Each entry needs to be reproduced verbatim.

——

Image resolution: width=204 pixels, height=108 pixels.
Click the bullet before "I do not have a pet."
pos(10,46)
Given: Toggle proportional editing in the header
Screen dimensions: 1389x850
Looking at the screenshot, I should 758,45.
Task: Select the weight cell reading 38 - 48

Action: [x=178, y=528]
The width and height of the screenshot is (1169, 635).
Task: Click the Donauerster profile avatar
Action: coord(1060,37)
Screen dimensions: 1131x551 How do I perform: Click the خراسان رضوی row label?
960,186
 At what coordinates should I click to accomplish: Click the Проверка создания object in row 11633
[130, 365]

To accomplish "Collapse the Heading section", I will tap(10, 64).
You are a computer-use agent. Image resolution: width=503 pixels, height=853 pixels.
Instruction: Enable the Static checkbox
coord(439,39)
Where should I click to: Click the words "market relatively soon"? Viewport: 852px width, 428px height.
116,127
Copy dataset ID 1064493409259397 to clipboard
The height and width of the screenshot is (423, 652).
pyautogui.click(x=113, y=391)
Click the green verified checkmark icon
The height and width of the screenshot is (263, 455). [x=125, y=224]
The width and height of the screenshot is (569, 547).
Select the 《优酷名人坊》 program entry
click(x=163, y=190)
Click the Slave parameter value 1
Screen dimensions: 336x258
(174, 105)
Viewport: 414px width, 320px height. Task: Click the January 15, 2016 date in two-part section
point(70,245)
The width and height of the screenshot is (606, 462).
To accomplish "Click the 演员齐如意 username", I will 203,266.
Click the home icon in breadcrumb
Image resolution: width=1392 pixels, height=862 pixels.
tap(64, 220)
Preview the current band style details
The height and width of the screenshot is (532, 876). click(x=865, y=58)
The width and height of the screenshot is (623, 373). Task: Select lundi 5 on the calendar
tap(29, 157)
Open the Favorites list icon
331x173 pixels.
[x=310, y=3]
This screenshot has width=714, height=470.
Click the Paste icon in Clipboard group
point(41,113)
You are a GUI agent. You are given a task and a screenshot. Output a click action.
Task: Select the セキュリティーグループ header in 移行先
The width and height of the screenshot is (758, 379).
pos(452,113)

——

**Expected answer**
Image resolution: width=204 pixels, height=108 pixels.
Click the bullet before "I do not have a pet."
pos(10,46)
Given: Toggle proportional editing in the header
Screen dimensions: 1389x850
Looking at the screenshot, I should 758,45.
Task: Select the weight cell reading 38 - 48

Action: [x=178, y=528]
The width and height of the screenshot is (1169, 635).
Task: Click the Donauerster profile avatar
Action: coord(1060,37)
Screen dimensions: 1131x551 How do I perform: Click the خراسان رضوی row label?
960,186
 At what coordinates should I click to accomplish: Click the Проверка создания object in row 11633
[130, 365]

To accomplish "Collapse the Heading section", I will tap(10, 64).
You are a computer-use agent. Image resolution: width=503 pixels, height=853 pixels.
Instruction: Enable the Static checkbox
coord(439,39)
Where should I click to: Click the words "market relatively soon"? Viewport: 852px width, 428px height.
116,127
Copy dataset ID 1064493409259397 to clipboard
The height and width of the screenshot is (423, 652).
pyautogui.click(x=113, y=391)
Click the green verified checkmark icon
The height and width of the screenshot is (263, 455). [x=125, y=224]
The width and height of the screenshot is (569, 547).
Select the 《优酷名人坊》 program entry
click(x=163, y=190)
Click the Slave parameter value 1
Screen dimensions: 336x258
(174, 105)
Viewport: 414px width, 320px height. Task: Click the January 15, 2016 date in two-part section
point(70,245)
The width and height of the screenshot is (606, 462).
To accomplish "Click the 演员齐如意 username", I will 203,266.
Click the home icon in breadcrumb
Image resolution: width=1392 pixels, height=862 pixels.
tap(64, 220)
Preview the current band style details
The height and width of the screenshot is (532, 876). click(x=865, y=58)
The width and height of the screenshot is (623, 373). Task: Select lundi 5 on the calendar
tap(29, 157)
Open the Favorites list icon
331x173 pixels.
[x=310, y=3]
This screenshot has width=714, height=470.
Click the Paste icon in Clipboard group
point(41,113)
You are a GUI agent. You are given a task and a screenshot. Output a click action.
Task: Select the セキュリティーグループ header in 移行先
The width and height of the screenshot is (758, 379).
pos(452,113)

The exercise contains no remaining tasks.